(MATERIAL FOR THIS EXERCISE):
§ §

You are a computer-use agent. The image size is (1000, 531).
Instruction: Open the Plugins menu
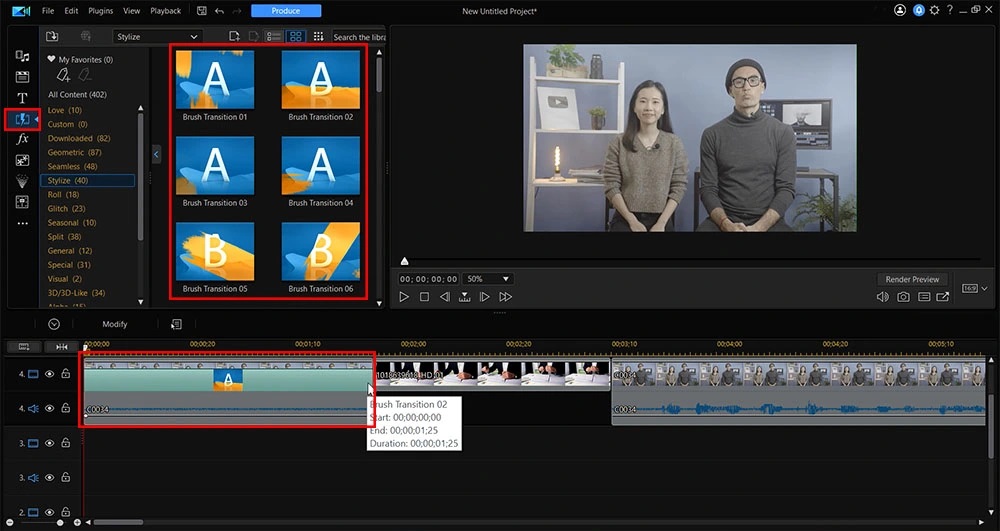coord(100,11)
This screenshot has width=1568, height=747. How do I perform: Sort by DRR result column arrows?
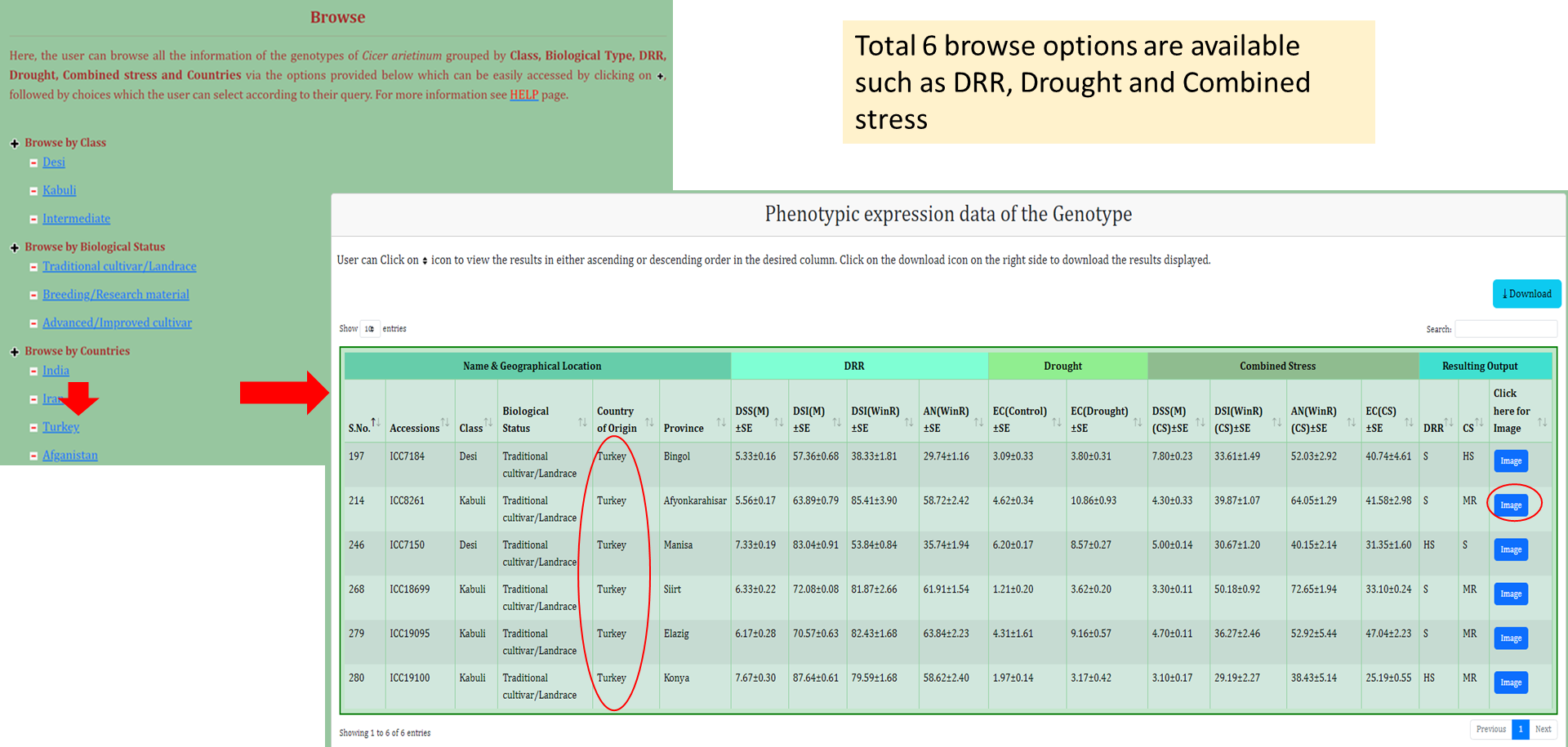tap(1448, 422)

§ §

(ASSIGNMENT): Could the material above be written out again word for word, with the pictures dropped?

(COMPLETED EXERCISE):
You are a computer-use agent. The image size is (1000, 531).
Instruction: Open the Plugins menu
coord(100,11)
This screenshot has width=1568, height=747. How do I perform: Sort by DRR result column arrows?
tap(1448, 422)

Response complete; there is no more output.